Influenceurs / influvoleurs : le business des réseaux sociaux
A l’heure où les influenceurs exposent leur mode de vie, leurs looks et leurs activités en gagnant leur vie grâce à des placements de produits et à des partenariats, un cheveu s’est glissé dans la soupe. L’été dernier, Booba dénonce ceux qu’il appelle les « influvoleurs », une partie des influenceurs qui opéreraient des pratiques commerciales trompeuses sur internet. Depuis, un cadre légal se dessine. Pour vous, KissCity Paris fait le point.
La Rédaction
Pour commencer, qu’est-ce qu’un influenceur ?
Un influenceur, ou un créateur de contenu, est une personne qui utilise les réseaux sociaux, entre autres, pour partager du contenu, des opinions. De fait, par son exposition sur internet et sa notoriété, il peut avoir une influence sur les internautes qui le suivent et sur leurs décisions d’achat notamment.
On trouve de tout ! Des candidats de télé-réalité, aux vulgarisateurs scientifiques ou politiques, en passant par les amoureux du livre ou de la mode, internet regorgent d’influenceurs en tout genre. Et heureusement, il y a de la place pour tout le monde. On estime aujourd’hui 150 000 influenceurs actifs en France sur YouTube, Instagram, TikTok et Facebook.

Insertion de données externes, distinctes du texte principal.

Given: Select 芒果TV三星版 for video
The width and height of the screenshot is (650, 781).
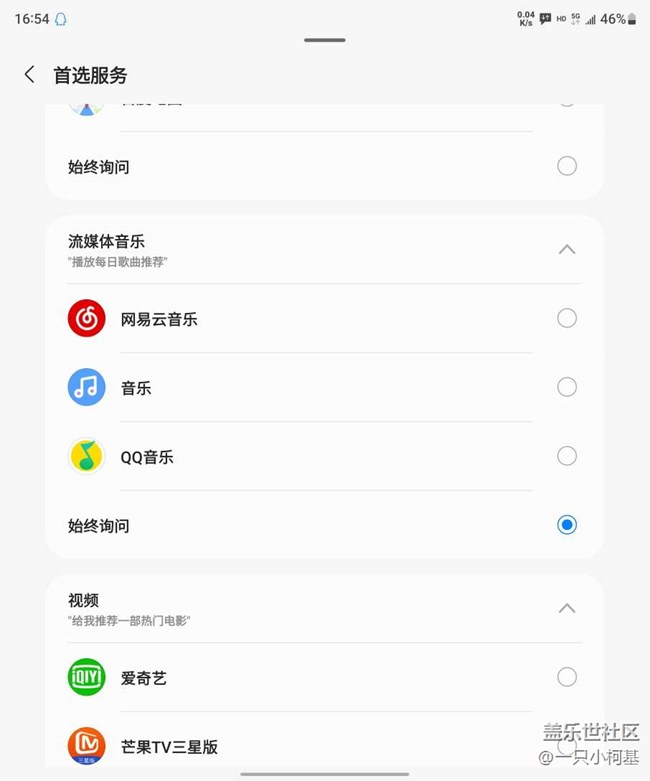Looking at the screenshot, I should tap(566, 746).
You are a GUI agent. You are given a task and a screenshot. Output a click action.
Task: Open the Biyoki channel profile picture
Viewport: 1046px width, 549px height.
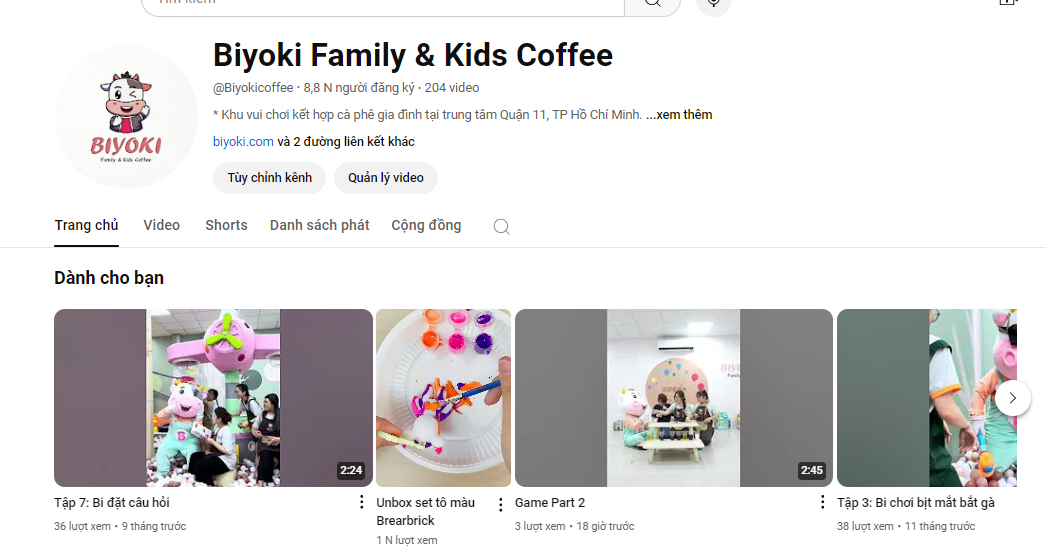click(126, 117)
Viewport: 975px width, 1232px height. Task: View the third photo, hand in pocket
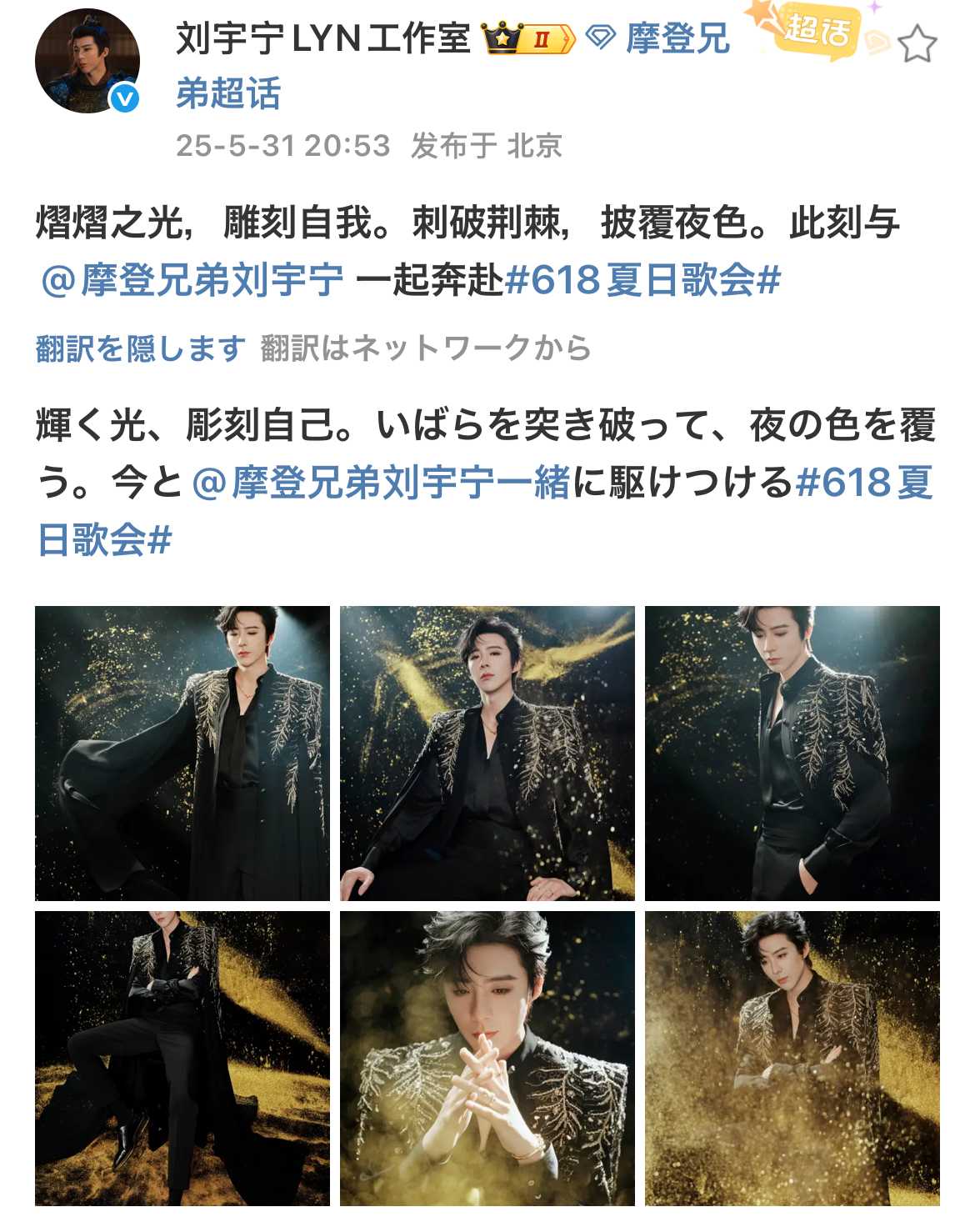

Travailler dans le milieu de l’influence est un vrai métier. En plus de créer du contenu personnel pour alimenter leurs plateformes, les influenceurs peuvent collaborer avec des marques en créant des partenariats avec celles-ci et en faisant des placements de produits. Ils seront rémunérés en fonction de leur audience, et du contenu qu’ils produisent. Les influenceurs endossent alors la casquette d’ambassadeur de marque et créent du contenu pour celle-ci, « influençant » implicitement les followers à se diriger vers la marque. Ils sont un réel atout pour les marques désireuses de développer leur visibilité sur internet. Et c’est donnant-donnant : les influenceurs sont payés pour parler d’une marque qu’ils, la plupart du temps, apprécient ; la marque gagne en visibilité et en clientèle ; les internautes découvrent de nouveaux produits et de nouvelles marques.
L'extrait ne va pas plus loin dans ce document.